Improving Patient Education and Reducing Risk

Marcia L. Buck, Pharm.D., FCCP

Pediatr Pharm. 2001;7(7) 

In This Article

Association with Depression and Suicide

While much work has been done in the area of preventing isotretinoin-exposed pregnancies, there has also been considerable attention recently to the association between psychiatric symptoms and this drug. In October 2000, Rep. Bart Stupak of Michigan began a public media campaign following the suicide of his 17 year old son. Stupak believes the suicide to be related to his son's use of isotretinoin over the 7 months prior to his death.[16]

The potential for a link between isotretinoin and depression or suicide has been suggested for many years. Reports of psychiatric adverse events began shortly after the introduction of the drug. Between 1982 and 2000, the FDA accumulated 431 reports of depression, suicidal ideation, suicide attempts, or suicide in patients taking isotretinoin. Thirty-seven of the reports were suicides. Of those patients, the overwhelming majority (84%) were male, with an average age of 17 years. A prior history of psychiatric illness was present in 8 of the cases.[17]

Roche first amended the product insert for Accutane® to list depression as an adverse effect in 1985. In February 1998, the FDA approved a further change in labeling to include a bold-face (black box) warning about psychiatric disorders, including suicide.[12,18] This last modification was made a full year after a similar change was made in France, calling into question the rapidity with which this important information was provided to prescribers in the United States.[18]

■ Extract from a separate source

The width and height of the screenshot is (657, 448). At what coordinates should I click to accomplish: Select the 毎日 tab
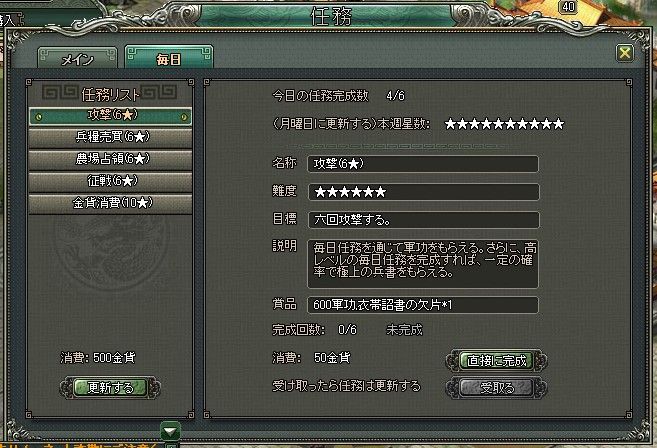pos(169,58)
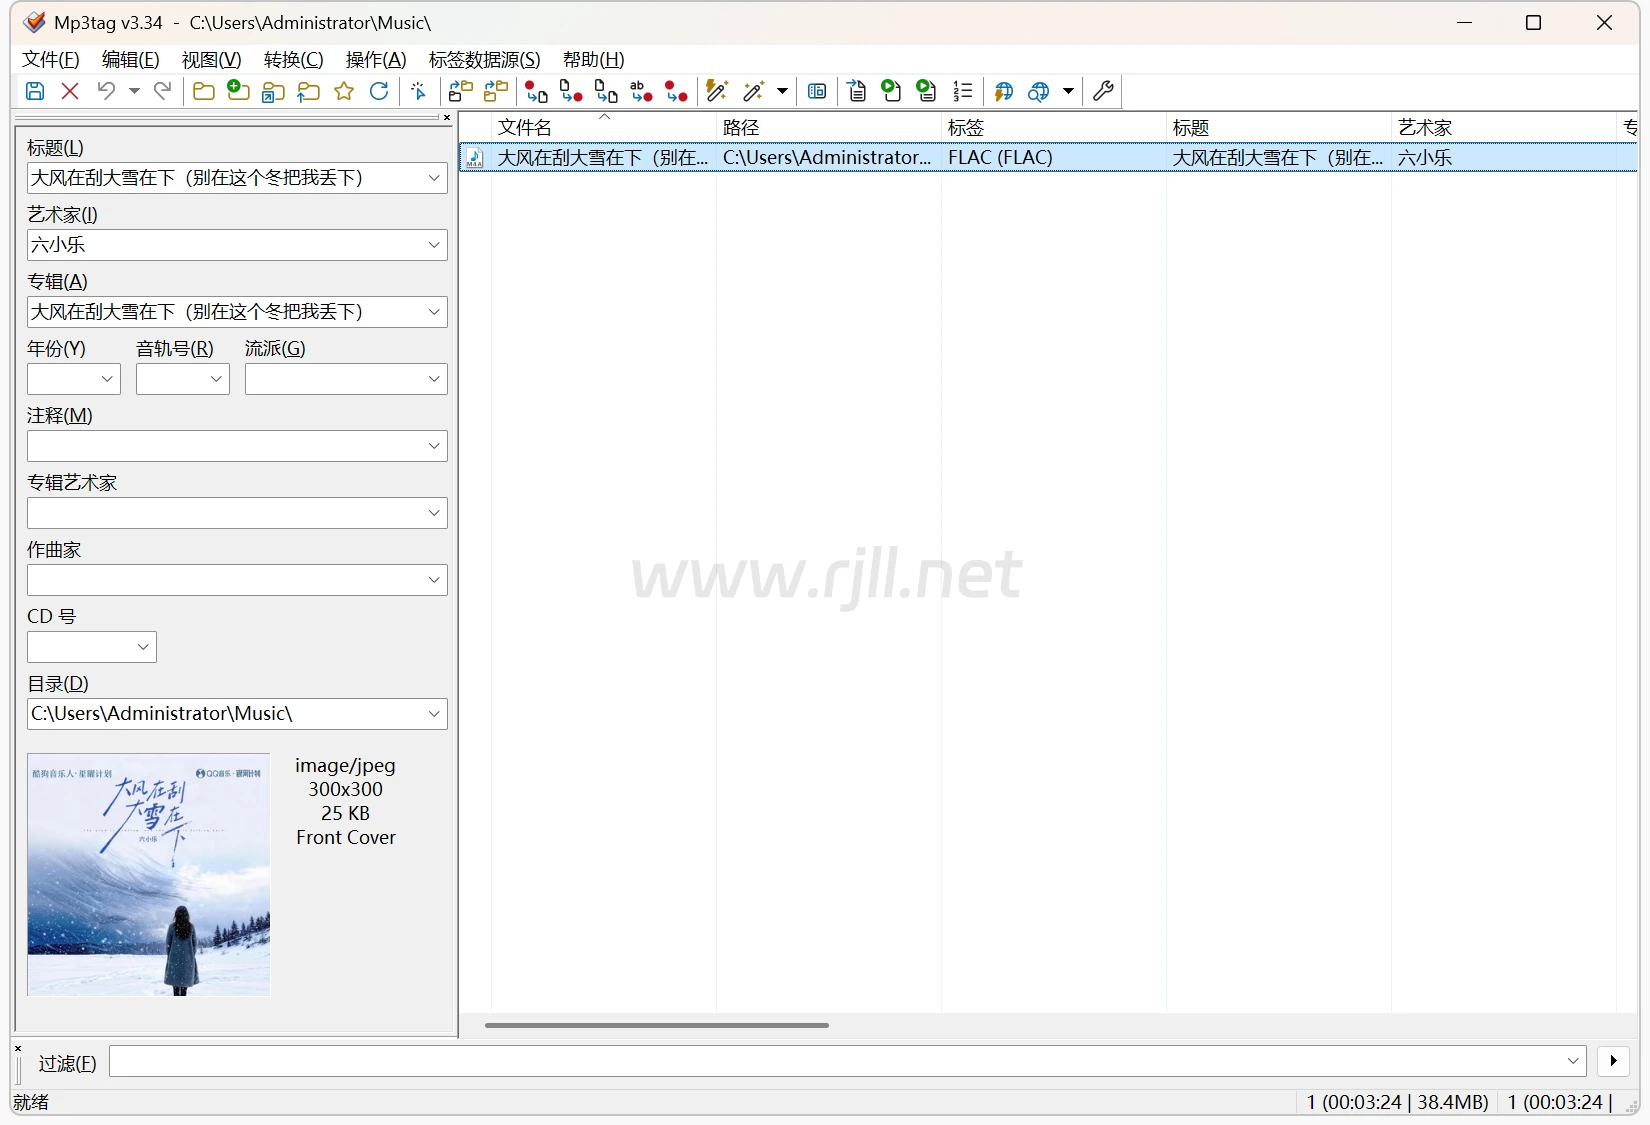The height and width of the screenshot is (1125, 1650).
Task: Click the album cover art thumbnail
Action: coord(149,875)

The role of isotretinoin in causing psychiatric illness remains unproven. A recent review of databases from Canada and the United Kingdom, including over 7,000 patients, failed to identify any evidence supporting a link between depression or suicide and isotretinoin.[19] Last September, the FDA's Dermatologic and Ophthalmic Drugs Advisory Committee reviewed all of the available data and concluded that causality had not been established.

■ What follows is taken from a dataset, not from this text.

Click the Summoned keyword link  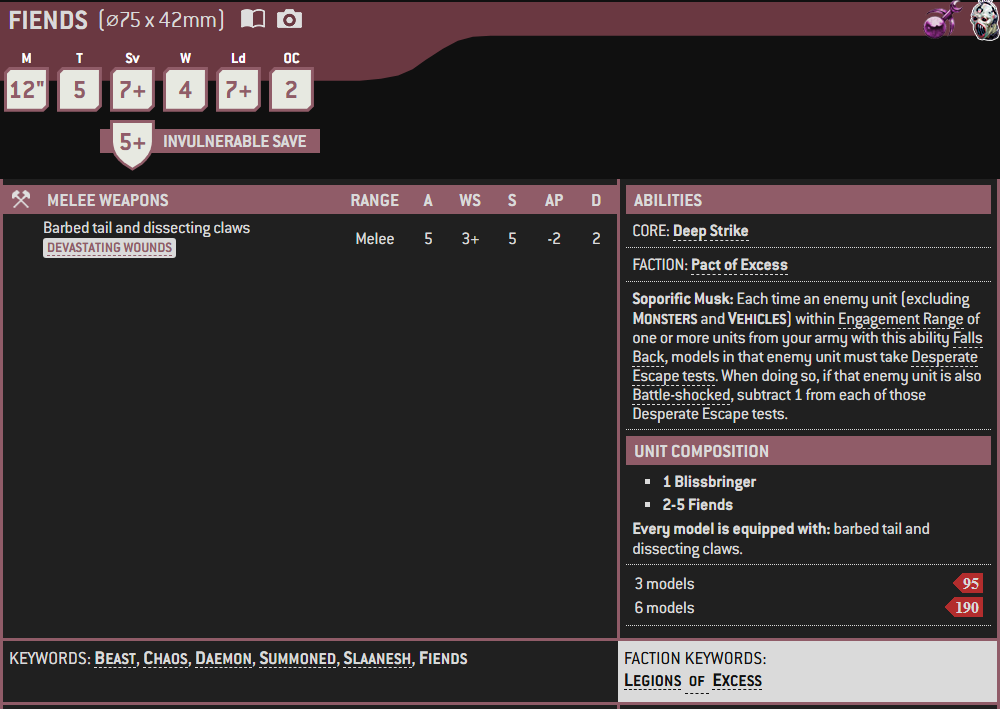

Despite the lack of conclusive evidence, there is clearly a need to educate patients about this potential risk. A separate consent form has been developed by Roche which focuses on psychiatric adverse events. This new consent form was released in January 2001, with an initial mass mailing to prescribers at the same time it was added to the product insert. On the form, patients are required to disclose any symptoms of depression or psychosis in themselves or family members prior to initiating therapy. The form also stipulates that patients promptly inform their prescriber of any psychiatric symptoms during treatment.[2,12] The potential for psychiatric adverse events has also been included in the FDA MedGuide.[13]